Carlos Henrique Brack  

          Primeiro-Tenente, servia eu no Navio-Hidrográfico CANOPUS. Trabalhávamos em levantamentos para a confecção da Carta 1400 (da foz do Rio Doce a São João da Barra), numa área de pouca navegação. No meu quarto de serviço foi colocado um marinheiro que exercia, no tijupá, as funções de vigia. Nada vigiava. Ao término do quarto, quando se apresentava no passadiço após ter passado o serviço, invariavelmente eu perguntava:

          «Como é?

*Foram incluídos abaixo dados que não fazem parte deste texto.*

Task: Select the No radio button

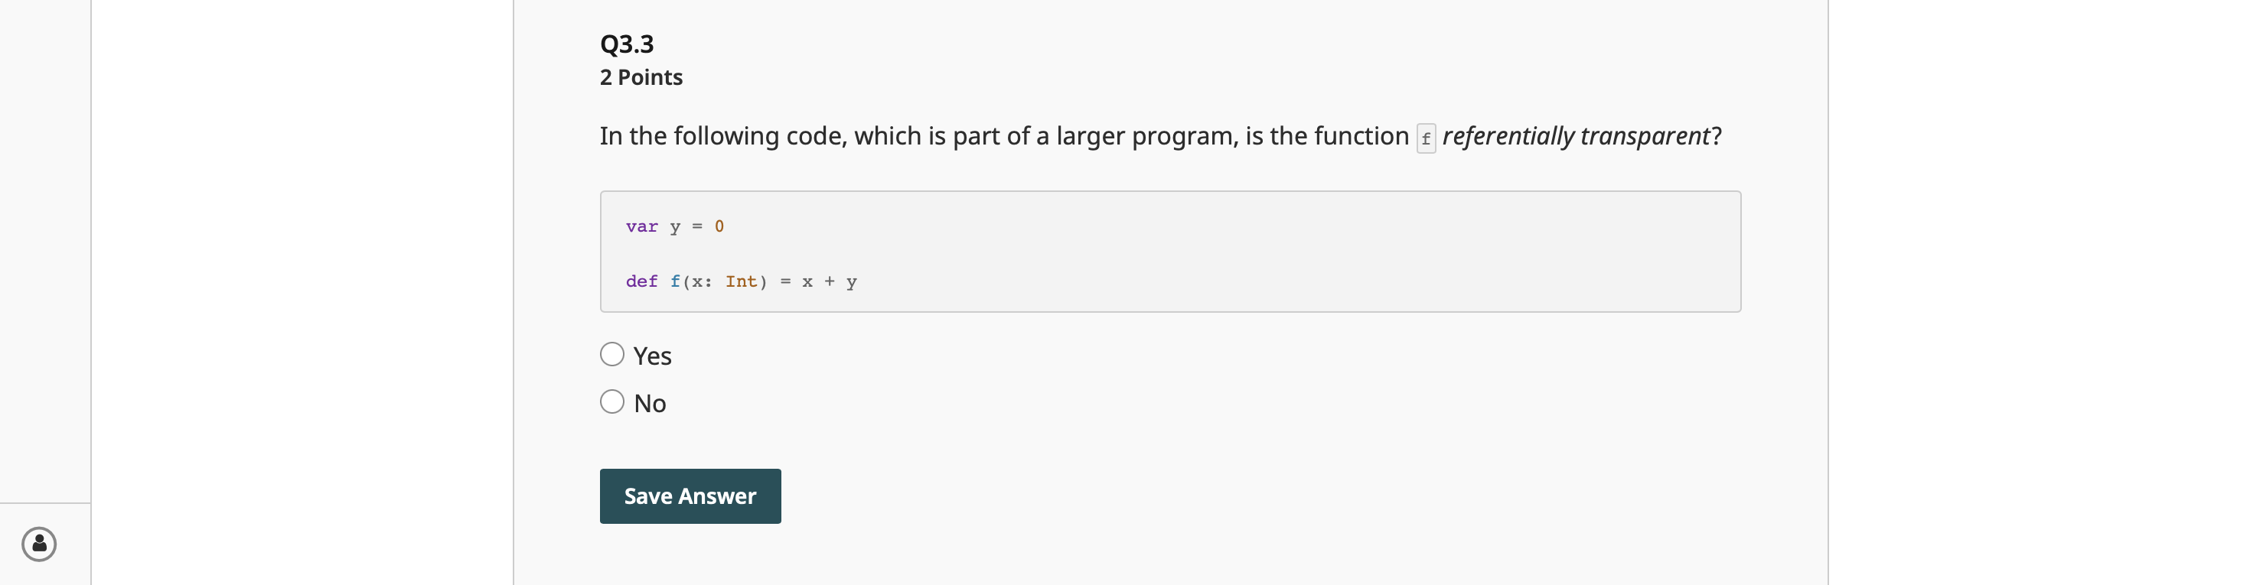Action: click(x=613, y=401)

Você não viu nenhum alvo?»

          «Não senhor»   respondia ele. Sempre.

          Eu, então, discorria sobre quantos alvos eu próprio havia detectado pelo visual. Repreendia-o, mas não se corrigia.

          Transcorrida uma semana, talvez duas, ao terminar um quarto de meia-noite às quatro, todo debaixo de um aguaceiro terrível, o marujo, à minha pergunta, respondeu:

          «Só uma bóia de sino, tenente. O navio passou pertinho dela.»

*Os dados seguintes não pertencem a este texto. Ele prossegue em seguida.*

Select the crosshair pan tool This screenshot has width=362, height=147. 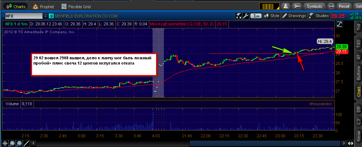5,143
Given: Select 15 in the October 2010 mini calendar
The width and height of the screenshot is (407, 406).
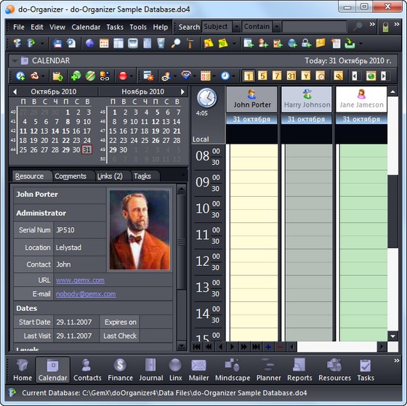Looking at the screenshot, I should point(66,131).
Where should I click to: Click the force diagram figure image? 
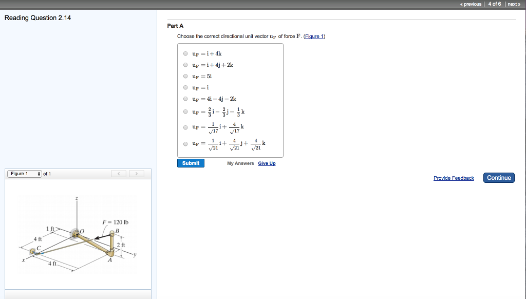(x=77, y=234)
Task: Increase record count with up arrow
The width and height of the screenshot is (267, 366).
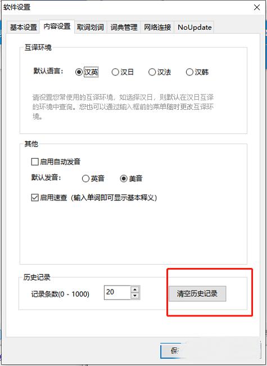Action: 135,289

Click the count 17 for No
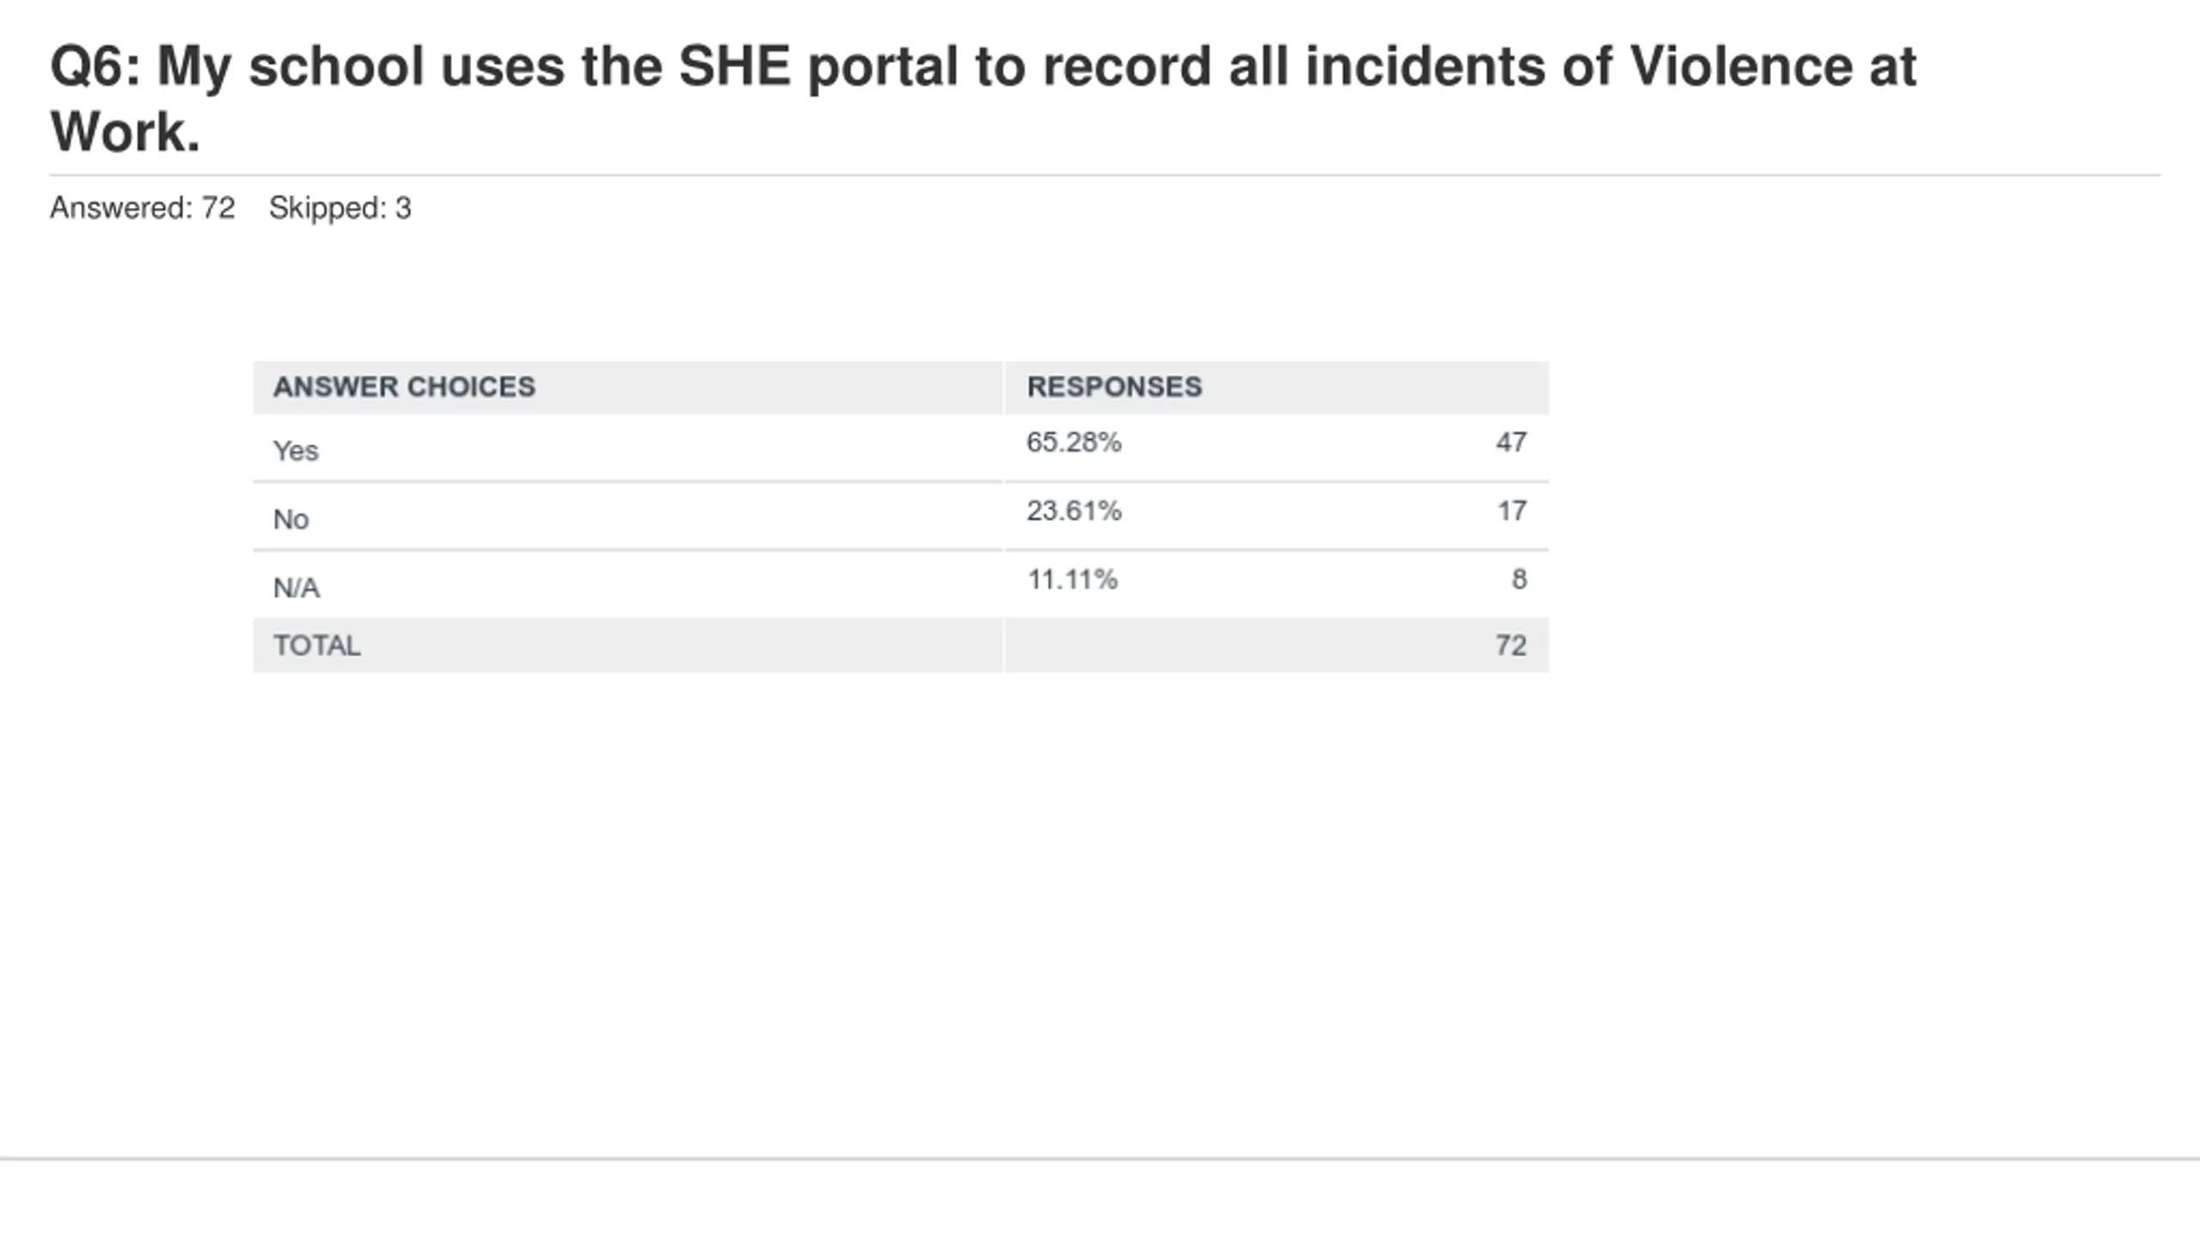click(x=1513, y=511)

          «Bóia de sino, rapaz? Que história é essa?»

          «É, tenente; uma bóia de sino. Badalava à beça e passou pertinho do navio, aqui por bombordo.»

          «Bem,» repliquei sem entender direito. «Está dispensado. Vá dormir.»

          Fui até à carta de navegação, conferi nossa posição. Procurei uma bóia de sino que talvez tivesse garrado, sei lá... Nada. Outras cartas, Roteiro, aviso aos navegantes. Não havia bóias de sino nas costas brasileiras.

          Passei o serviço e desci para a praça d'armas. Estava fazendo um lanche, quando me deu o estalo.

          «Qual bóia de sino, qual nada. Era um pescador!!!» Passáramos tão perto de sua embarcação que o homem, talvez sem lanterna, ou com o lampião estropiado pelo aguaceiro, badalou o sino, procurando chamar a atenção do navio.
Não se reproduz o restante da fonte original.